- [What to do]:
List every line of the records below that contains the word "accomplish", matching its case exactly.

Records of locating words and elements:

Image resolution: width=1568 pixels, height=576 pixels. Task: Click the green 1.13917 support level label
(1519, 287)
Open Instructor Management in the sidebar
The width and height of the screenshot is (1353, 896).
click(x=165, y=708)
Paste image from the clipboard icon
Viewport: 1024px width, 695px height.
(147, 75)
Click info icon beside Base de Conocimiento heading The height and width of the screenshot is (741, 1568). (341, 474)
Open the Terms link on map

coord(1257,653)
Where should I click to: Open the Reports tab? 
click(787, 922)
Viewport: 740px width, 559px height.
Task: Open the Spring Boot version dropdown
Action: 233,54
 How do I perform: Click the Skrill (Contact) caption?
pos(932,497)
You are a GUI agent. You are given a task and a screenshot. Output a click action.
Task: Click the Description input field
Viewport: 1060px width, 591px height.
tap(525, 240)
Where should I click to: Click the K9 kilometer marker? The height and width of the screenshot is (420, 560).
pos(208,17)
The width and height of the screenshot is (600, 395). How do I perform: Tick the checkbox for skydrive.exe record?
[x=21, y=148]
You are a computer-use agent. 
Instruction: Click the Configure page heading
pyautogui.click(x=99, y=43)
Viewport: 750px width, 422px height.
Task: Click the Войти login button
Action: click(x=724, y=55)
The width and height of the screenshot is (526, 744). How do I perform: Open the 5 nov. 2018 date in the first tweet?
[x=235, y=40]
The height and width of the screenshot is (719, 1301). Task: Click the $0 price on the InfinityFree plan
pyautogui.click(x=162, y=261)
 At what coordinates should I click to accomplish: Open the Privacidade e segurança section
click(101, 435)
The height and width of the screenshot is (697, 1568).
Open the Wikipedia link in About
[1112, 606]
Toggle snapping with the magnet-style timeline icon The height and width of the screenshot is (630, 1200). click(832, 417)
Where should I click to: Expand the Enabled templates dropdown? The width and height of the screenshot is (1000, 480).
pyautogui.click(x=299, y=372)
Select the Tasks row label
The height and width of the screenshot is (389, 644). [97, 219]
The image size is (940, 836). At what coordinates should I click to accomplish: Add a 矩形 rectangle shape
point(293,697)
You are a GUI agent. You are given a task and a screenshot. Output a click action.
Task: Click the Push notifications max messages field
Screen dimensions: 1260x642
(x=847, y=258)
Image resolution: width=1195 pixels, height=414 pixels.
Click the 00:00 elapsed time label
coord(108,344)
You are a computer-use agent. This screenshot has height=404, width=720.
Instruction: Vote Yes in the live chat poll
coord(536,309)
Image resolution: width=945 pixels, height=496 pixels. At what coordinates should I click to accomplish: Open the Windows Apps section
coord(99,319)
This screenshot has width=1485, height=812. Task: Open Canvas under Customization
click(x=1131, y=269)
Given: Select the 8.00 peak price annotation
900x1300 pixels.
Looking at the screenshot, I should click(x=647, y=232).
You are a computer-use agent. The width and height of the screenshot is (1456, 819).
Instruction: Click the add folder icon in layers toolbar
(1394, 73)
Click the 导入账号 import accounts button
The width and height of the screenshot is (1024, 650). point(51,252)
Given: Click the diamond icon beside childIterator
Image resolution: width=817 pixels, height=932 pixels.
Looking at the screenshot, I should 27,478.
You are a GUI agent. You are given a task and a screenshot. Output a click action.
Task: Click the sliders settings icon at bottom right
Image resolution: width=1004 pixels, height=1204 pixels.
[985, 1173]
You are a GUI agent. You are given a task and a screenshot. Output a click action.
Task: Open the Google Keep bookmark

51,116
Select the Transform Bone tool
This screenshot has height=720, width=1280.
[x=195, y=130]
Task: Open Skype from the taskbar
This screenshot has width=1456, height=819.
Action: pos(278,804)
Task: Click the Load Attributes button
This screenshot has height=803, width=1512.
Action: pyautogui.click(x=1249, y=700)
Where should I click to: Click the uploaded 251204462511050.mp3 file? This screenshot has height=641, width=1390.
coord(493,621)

- [Final result]:
 At what coordinates should I click to accomplish: Open the Privacidade e segurança section
The image size is (940, 836). At what coordinates should I click to accomplish: Add a 矩形 rectangle shape
Image resolution: width=945 pixels, height=496 pixels. At what coordinates should I click to accomplish: Open the Windows Apps section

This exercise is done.